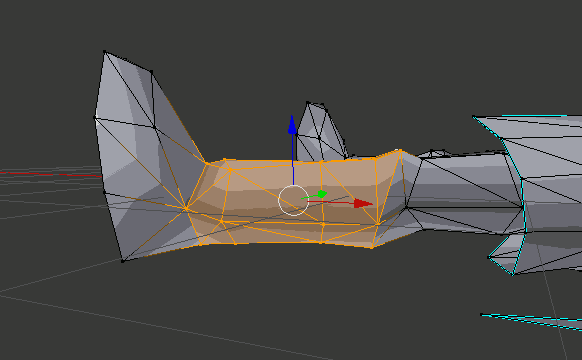
Task: Click the blue Z-axis gizmo arrow
Action: coord(292,125)
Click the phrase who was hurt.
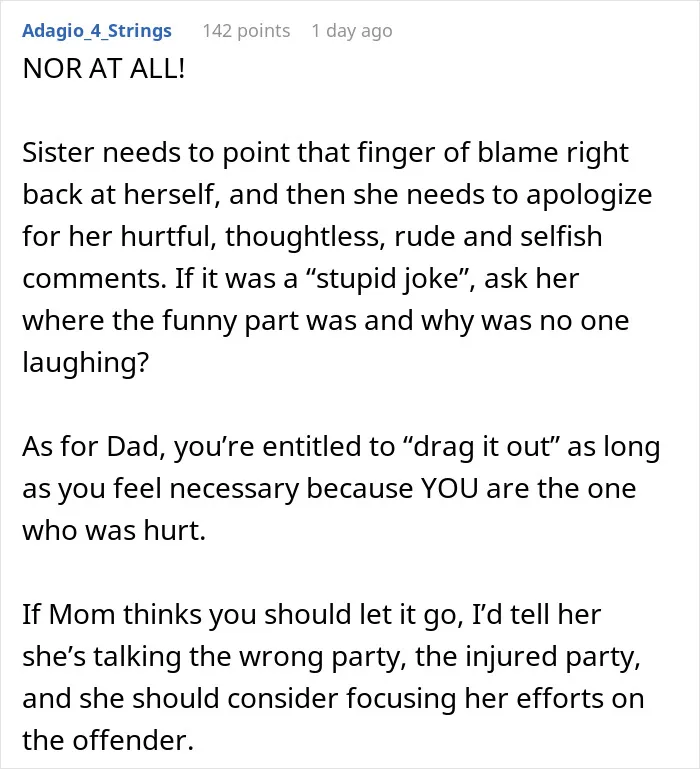This screenshot has height=769, width=700. click(114, 531)
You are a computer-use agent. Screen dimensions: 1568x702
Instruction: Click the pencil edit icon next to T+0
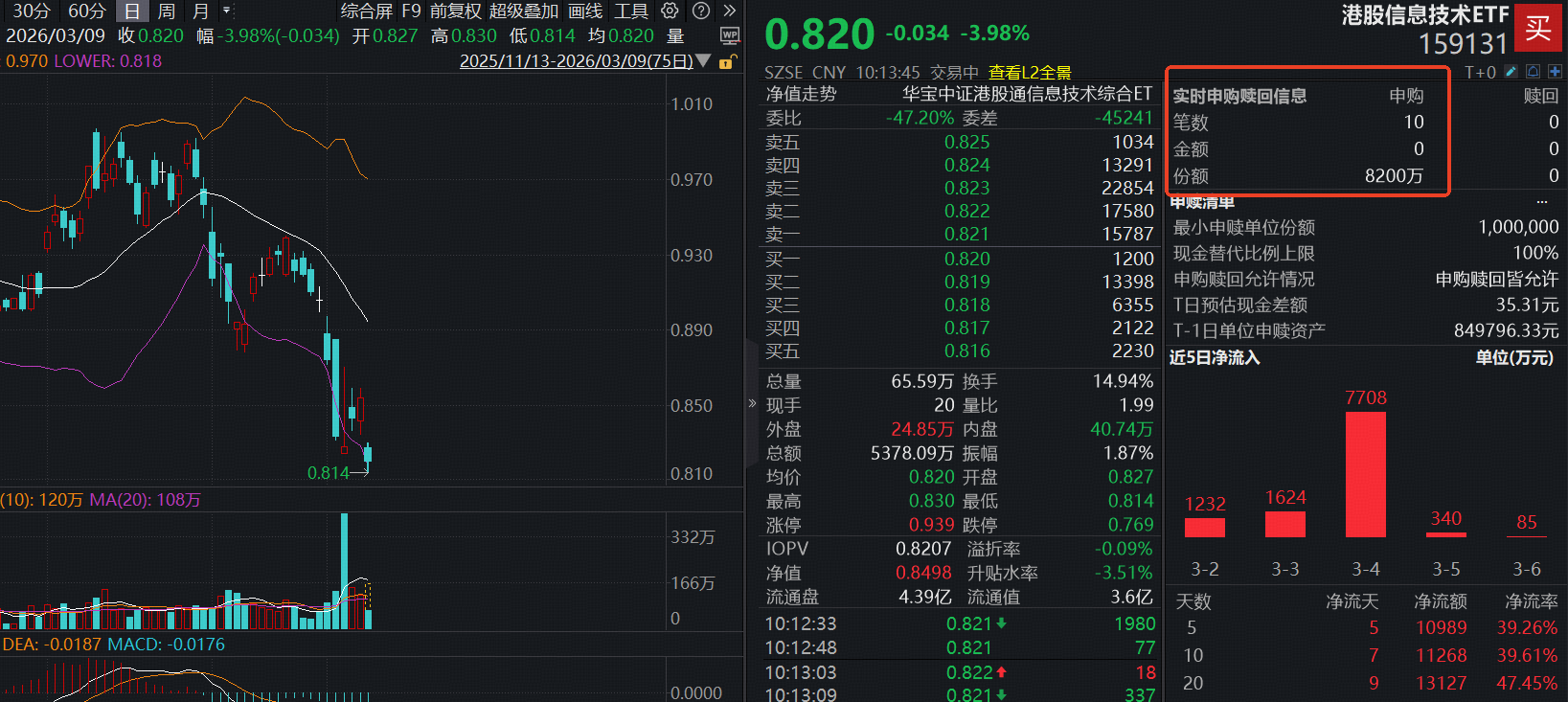click(1511, 72)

========================================

Work to be completed
Each line from the line containing "Click the phrase who was hurt." through the last line above must be written out exactly, and every picture must be omitted.

Answer box
Click the phrase who was hurt.
This screenshot has height=769, width=700. click(114, 531)
You are a computer-use agent. Screen dimensions: 1568x702
Instruction: Click the pencil edit icon next to T+0
click(1511, 72)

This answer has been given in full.